Advanced Data Masking in Marigold
Tips and workflows to help you mask complex imagery in your Marigold project
Overview
During your onboarding you learned how to easily mask vegetation and water using Marigold's t built-in tools. However, it is common for other elements, such as snow and ice, shadows, agriculture, or human development to present more complex masking hurdles. This article covers examples and approaches to these challenges and provides you with tips for you to mask your own AOI in Marigold.
Snow and Ice
Permanent snow and ice features such as glaciers can present unique challenges for masking due to their variability in appearance. The best approach for isolating and masking glaciers within an AOI is often k-means clustering, an unsupervised classification method that groups pixels into a chosen number of classes based on their spectral similarity.
Tip: if you have accurate vector data for permanent snow and ice in your area, try importing the polygons in a geoJSON file and mask your glaciers using the new vector masking capabilities in Marigold 2.0!
Zoom into a glacier in the area you would like to mask. Navigate to the k-means clustering tool under Classification on the right hand Processing Toolbox. Select the imagery product you intend to analyze, and check the Standardize input product option. This ensure the same parameters are applied if you zoom elsewhere on the map. Select the bands you would like to use for the clustering classification, in most cases the VNIR and SWIR but not the TIR bands are appropriate. Next, click the "Train Model" button at the bottom to continue to Step 2.
In Step 2, use the slider to adjust the number of clusters while observing the affect on the map.
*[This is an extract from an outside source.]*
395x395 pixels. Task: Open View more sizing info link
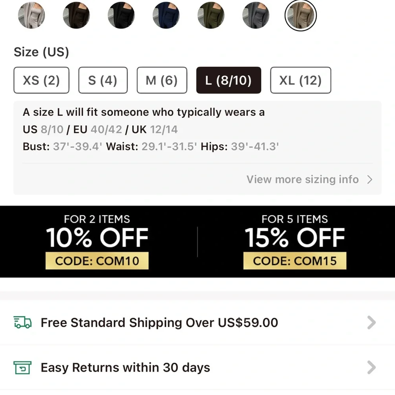[x=303, y=179]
In the example below, the results of k-means clusters with 2, 4, and 6 classes are shown using Sentinel-2 data an an input. Comparing to the original imagery, you can see that using four clusters isolates the glacier into only two classes shown in teal and green. Two clusters does not provide enough differentiation, and six clusters adds additional detail that isn't needed. When satisfied, click the Run model button a to add the results as a layer to your project.
To combine the k-means clustering classes into a masking layer, use the pixel inspector to identify the value of the colors you would like to mask, in this case the value are 1 (green) and 2 (teal). In the Processing Toolbox select Raster Calculator under Band Algebra. Input an Expression that isolates the classes of interest. You will need parenthesis and the logical operator "or" to select multiple classes. The result will be a binary raster layer with values of 1 corresponding to the areas you intend to mask.
Finally, apply the result you have created as a mask. Under Masking, Apply Mask, select the product to mask and the results of your calculation to produce a new output that now masks any snow or ice in your scene. Look around to ensure you have removed everything that you intended.
Shadows
When working in mountainous terrain it is common for shadows to be present in your imagery, especially at extreme latitudes. The low reflectance present in shadowed areas provides potential for false negatives and positives in your interpretation if they are not masked prior to analysis.
Again, performing a k-means clustering is often the best approach to masking these areas. Follow the steps above to focus on an area of shadow in your image and perform a k-means clustering classification to isolate the areas you would like to mask.
Trial and error is key here, you may find that using a small number of clusters - like 3 or even 2 - works best. In the example below, three classes does a very good job of identifying the shadowed areas, shown in blue.
Look around the extent of your AOI to ensure your results have worked as intended elsewhere in your scene. Apply the mask to your chosen input product.
Vector masking
Sometimes, the area you are interested in will contain complex features such as mine infrastructure, agriculture, or urban development. These areas are not as easy to identify through machine learning methods like k-means clustering and are often more easily masked by hand. This is where the new vector masking feature can be implemented.
Either import a geoJSON file or create a new vector layer and draw a polygon around the areas you would like to exclude. This can be as simple or detailed as necessary. In the Apply mask tool menu, toggle to the vector setting and select the vector mask layer you intend to use and apply the mask.
The new vector masking tool also works well when using complex polygon features that can be imported into Marigold as geoJSON files. Polygons containing mapping data for glaciers, water, salars, or alluvium can easily be applied as masks to your data to help you focus on the pixels that matter.
Tips and Considerations
- Think about the time of image acquisition for your data products and whether that will impact how you approach masking. Remember that all ASTER SWIR imagery was collected prior to April 2008. In some cases, a significant feature, such as a mine, may be present in S2 imagery but not in the ASTER. Either mask the feature entirely, or remember this fact during your interpretation.
- Similarly, many glacial features have receded significantly in the past decade. Keep that in mind when comparing ASTER and Sentinel-2 imagery with the Satellite Imagery base layer
- It can be tricky to isolate features with k-means clustering when the boundaries are not very sharp. Try zooming very close to your feature so that the viewport contains ~50% feature you would like to mask.